Il y a des phrases qu’on ne lit pas.
On les entend. Elles respirent.
Elles arrivent comme une gifle douce, ou un fil tendu dans la gorge.
Dans Les Dépossédés, il y avait celle-ci :
« Vraiment ? demanda-t-elle d’une voix très coquette. »
Et tout s’est arrêté.
Je voyais cette enfant — espiègle, brillante, vivante — que Shevek retrouvait après des années. Une voix, une intonation, un éclat.
C’était elle. Elle toute entière, condensée dans cette phrase.
C’est toute la scène autour qui lui donnait sa densité, mais c’est cette réplique qui m’a percée. Qui est restée.
Parfois, c’est ça que je cherche quand j’écris :
Une phrase qui tremble. Un mot qui serre un peu trop fort. Un détail si juste qu’il fait vaciller tout le reste.
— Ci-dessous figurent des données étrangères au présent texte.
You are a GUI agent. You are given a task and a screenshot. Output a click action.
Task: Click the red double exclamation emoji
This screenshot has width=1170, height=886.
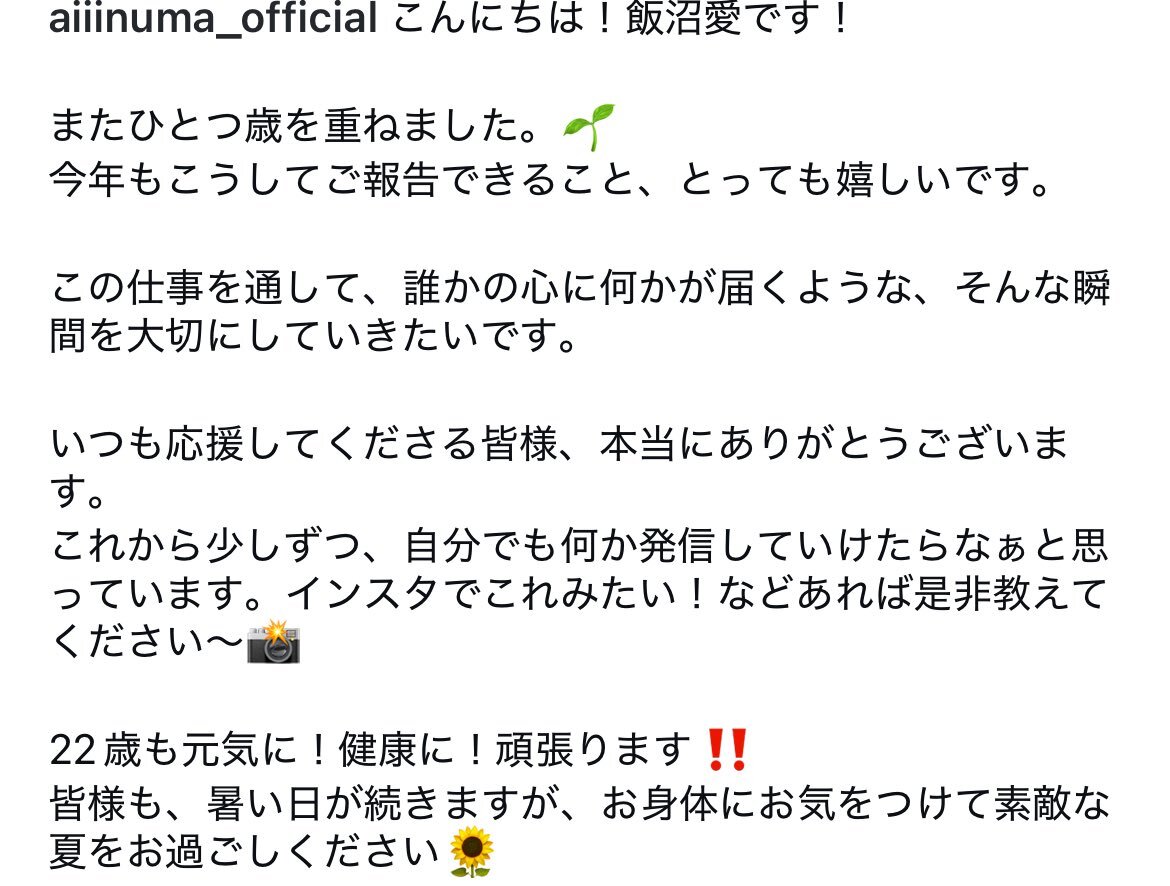pyautogui.click(x=727, y=750)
Je n’écris pas pour démontrer. Je n’écris pas pour asséner. J’écris pour ouvrir. Pour faire ressentir cette chose fragile qui nous relie : l’éclat d’un rire qu’on retient, une envie qui démange sous la peau.
Alors oui, je cherche cette phrase. Celle qui porte un monde.
Et parfois, je la trouve. Elle me trouve. Et le reste du texte n’a plus qu’à suivre.